El símbolo del niño Dios es común a diferentes tradiciones religiosas tanto en oriente como en occidente. Se lo puede encontrar en el cristianismo, en la imagen de Jesús recién nacido en el pesebre y también en el hinduismo como Gopal, el pequeño Krishna de Vrindavan.
Según el Bhakti Yoga, considerar a dios como hijo, es una de las cinco actitudes que puede adoptar el devoto para con lo divino, siendo la de amigo, progenitor, maestro y bienamado las otras cuatro restantes.

En el evangelio de Sri Ramakrishna  se cuenta una anécdota asociada con esta actitud.
Un día, una mujer se acercó a él y le dijo “Oh maestro, yo no amo a Dios, no entiendo nada que se refiera a él. No puedo decir que amo a Dios”. A lo que  Ramakrishna le pregunto, “¿No hay nadie a quien ames?”. “Sí”, respondió ella, “amo a mi pequeño sobrino”. Thakur entonces le dijo: “Pues ahí lo tienes. Al estar al servicio de tu sobrino, estás al servicio de la deidad”.

En el cristianismo la imagen del nacimiento de Jesús es el símbolo de la navidad.

El culto al niño Dios está muy extendido en algunas partes de España, Latinoamérica y Europa Central. Según sus seguidores es él quién el día de navidad trae los regalos y no Papá Noel, ni los Reyes Magos. La teología cristiana enfatiza que el significado profundo de la navidad implica que el pequeño niño Jesús nazca dentro del propio corazón.
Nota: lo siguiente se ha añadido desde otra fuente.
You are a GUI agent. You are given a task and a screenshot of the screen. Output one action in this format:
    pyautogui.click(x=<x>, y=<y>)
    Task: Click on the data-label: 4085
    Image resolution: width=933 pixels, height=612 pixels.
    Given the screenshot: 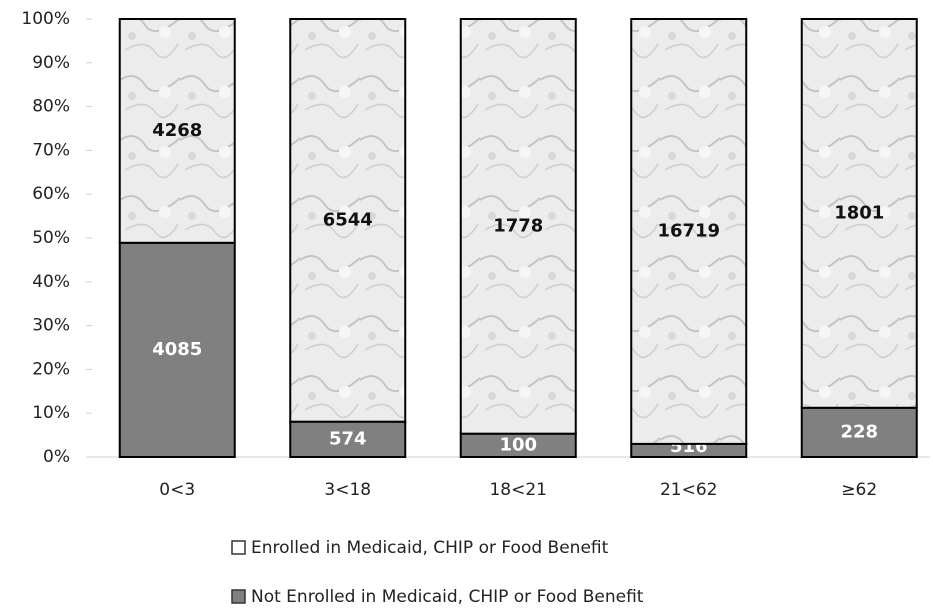 What is the action you would take?
    pyautogui.click(x=177, y=350)
    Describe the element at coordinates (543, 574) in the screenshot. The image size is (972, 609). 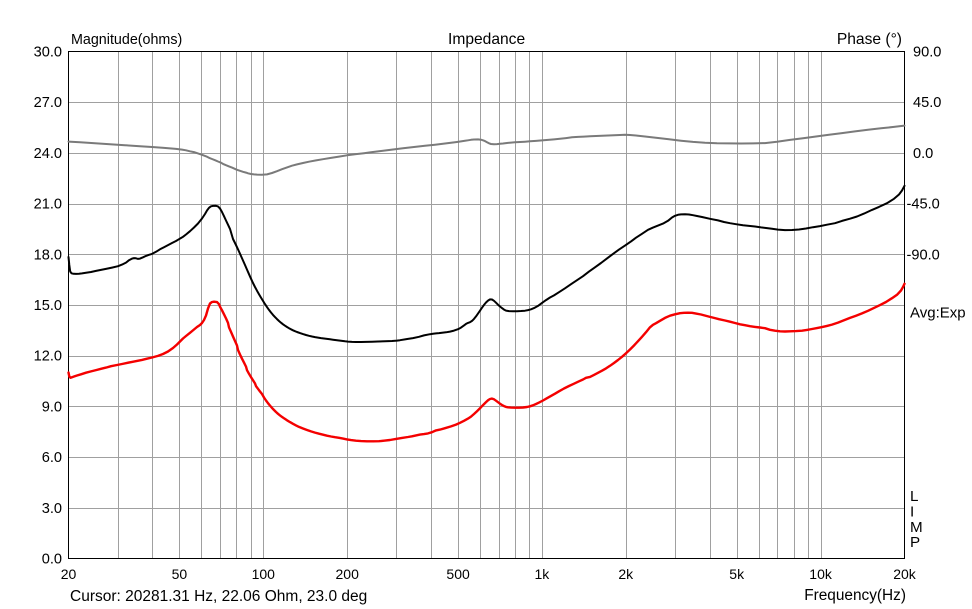
I see `svg-text: 1k` at that location.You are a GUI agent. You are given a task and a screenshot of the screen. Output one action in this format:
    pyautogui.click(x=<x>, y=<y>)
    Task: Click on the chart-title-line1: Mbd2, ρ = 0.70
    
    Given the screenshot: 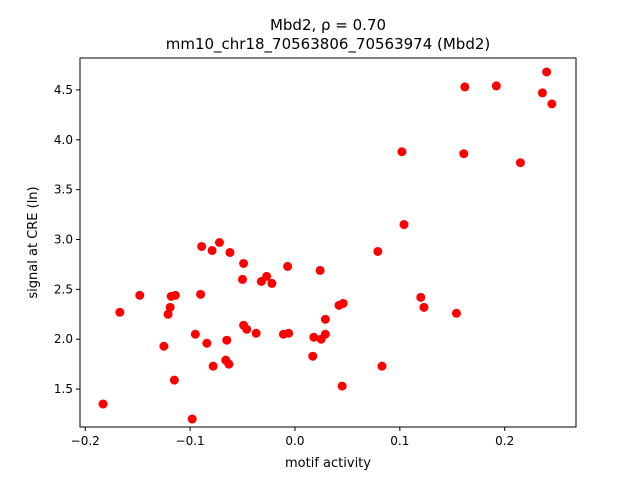 What is the action you would take?
    pyautogui.click(x=328, y=25)
    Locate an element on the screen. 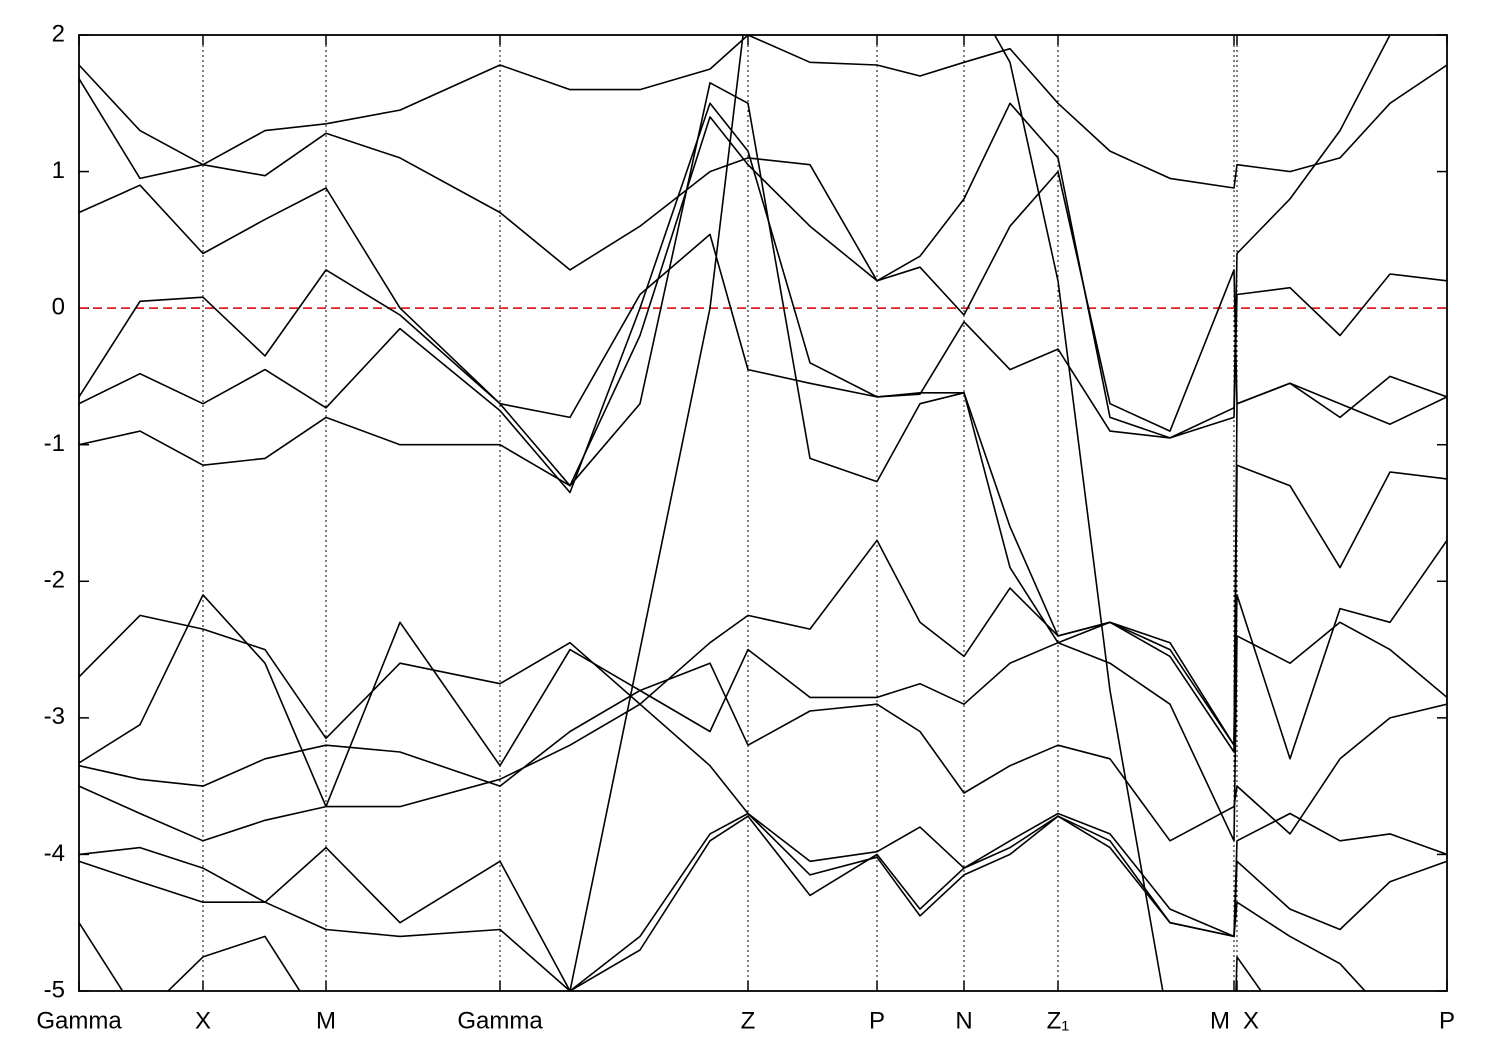  y-tick-label: -1 is located at coordinates (54, 444).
La tarea y único anhelo del devoto es la de cuidar y ayudarlo a crecer.

En la India la figura del niño Krishna es muy venerada. Existe toda una serie de historias en torno al episodio de la niñez del dios. Lo llaman el “ladrón de manteca”, es el niñito travieso al que todos aman. Un día una amiga le dice a Yashoda, su madre adoptiva: “El pequeño Krishna ha estado comiendo barro”. Ella lo busca, le da una bofetada y abre su boca para sacarle el barro y limpiarla. Entonces él le hace un truco. Mientras su madre observa su boca, en un instante le revela todo el universo, la visión la deja pasmada por lo que a continuación Gopal le borra el recuerdo para hacerla volver en sí.

La simbología del Dios niño es muy rica y sus significados son variados. Según afirma Sri Ramakrishna en su evangelio, “Después de realizar a Dios el hombre se vuelve como un niño. Uno adquiere la naturaleza del objeto en el cual medita. La naturaleza de Dios es como la de un niño. Así como un niño construye una casa de juguete y luego la destruye, así Dios actúa mientras crea, preserva y destruye el universo”.